One final comment is that we have made extensive use of listcomps here, which make the code more compact but may be more difficult for people just starting coding to follow.
# Read files/data/heathrowdata.txt as above into data as float
# doing some clever things to deal with file markers
# i.e. where it says # Provisional or # we will not worry about
# that for the moment
# where it has fillers, ---, replace by -999
fp = open('files/data/heathrowdata.txt','r')
ldata = [i.replace('---','-999').replace('# Provisional','').replace('#','').split() \
for i in fp.readlines()[7:]]
data = [[float(k) for k in j] for j in ldata]
fp.close()
# The reading by line is a bit inconvenient, so rotate the
# dataset
rdata = [[data[j][i] for j in xrange(len(data))] for i in xrange(len(data[0]))]
# set some labels for each column
labels = ['year','month','tmax (degC)','tmin (degC)',\
'air frost (days)','rain (mm)','sun (hours)']
# generate a dictionary with the labels as keys
items = dict(zip(labels,rdata))
import pylab as plt
# its quite difficult to add arrays
# so we have to loop over each item
time = [items['year'][i] + items['month'][i]/12. for i in xrange(len(items['year']))]
for i,label in enumerate(labels[2:]):
plt.figure(i,figsize=(14, 6))
plt.xlabel('year')
plt.ylabel(label)
# filter out the -999 values
x = [time[j] for j,i in enumerate(items[label]) if i != -999]
y = [i for i in items[label] if i != -999]
plt.plot(x,y)
In the main class notes, we used expressions and loops of the form:
data = "1964 1220 1974 2470 1984 2706 1994 4812 2004 2707"
sdata = data.split()
for i in xrange(0,len(sdata),2):
print ' '.join(sdata[i:i+2])
1964 1220 1974 2470 1984 2706 1994 4812 2004 2707
to do repeated actions by looping the variable i
over some array of integers.
That is a perfectly fine way to pull these data out of a string, but it's not very 'Pythonic' (it does'nt make best use of some of the elegant features of this language).
Better in this sense is what are known as listcomps (list comprehensions).
With a listcomp, you define a list (enclosed in [
, ]
), with two or three terms. The first term is some function fn(item)

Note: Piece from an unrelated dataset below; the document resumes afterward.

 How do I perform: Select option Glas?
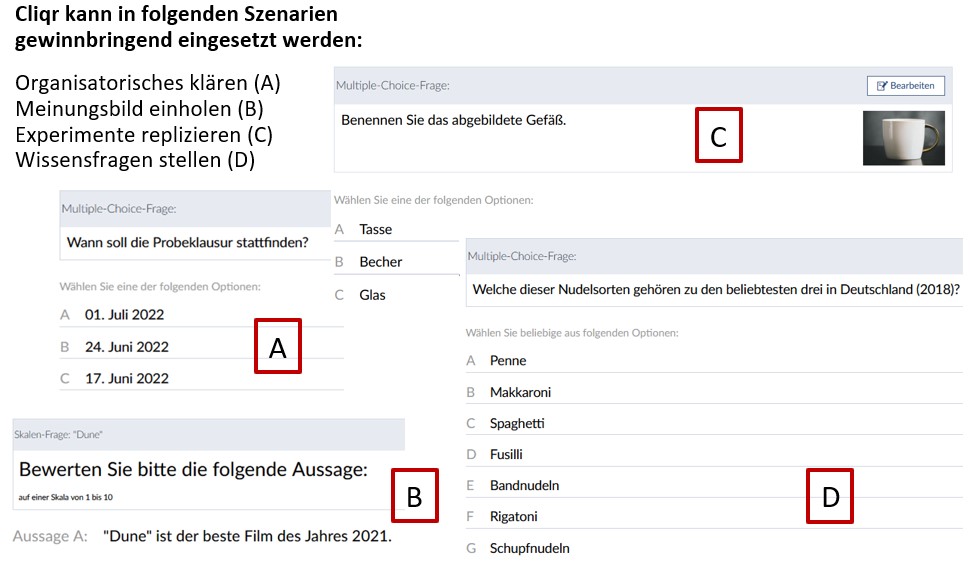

. The second is a for statement. The third, if present, is a conditional (if
) statement.
For example:
fdata = [int(s) for s in data.split()]
print fdata
[1964, 1220, 1974, 2470, 1984, 2706, 1994, 4812, 2004, 2707]
This generates a list. Within this list, we iterate over the loop for s in data.split()
, and enter the result of the function int(s)
.
So this example is directly equivalent to:
data = "1964 1220 1974 2470 1984 2706 1994 4812 2004 2707"
fdata = []
for s in data.split():
fdata.append(int(s))
print fdata
[1964, 1220, 1974, 2470, 1984, 2706, 1994, 4812, 2004, 2707]
You will very commonly use listcomps of this nature when performing some function over elements in a list where you have to perform the function on each element at a time.
data = "1964 1220 1974 2470 1984 2706 1994 4812 2004 2707"
fdata = [int(s) for s in data.split()]
# use slicing to separate the odd
# and even data
years = fdata[0::2]
emissions = fdata[1::2]
print years
print emissions
[1964, 1974, 1984, 1994, 2004] [1220, 2470, 2706, 4812, 2707]
Listcomps can be very convenient, as they are a compact way of specifying a loop (with a conditonal statement oif required).
Don't use listcomps if they obscure the meaning of what you are doing though.
A listcomp generates everything in the list, then returns the list.
Sometimes, you only need one element at a time (e.g. within a loop). In such cases, it is better to use generator expressions.
These look much like listcomps but use ()
rather than []
fdata = (int(s) for s in data.split())
print 'fdata is',fdata
for i in fdata:
print i
fdata is <generator object <genexpr> at 0x7fc81da021e0> 1964 1220 1974 2470 1984 2706 1994 4812 2004 2707
but only return one item at a time, on demand in the loop.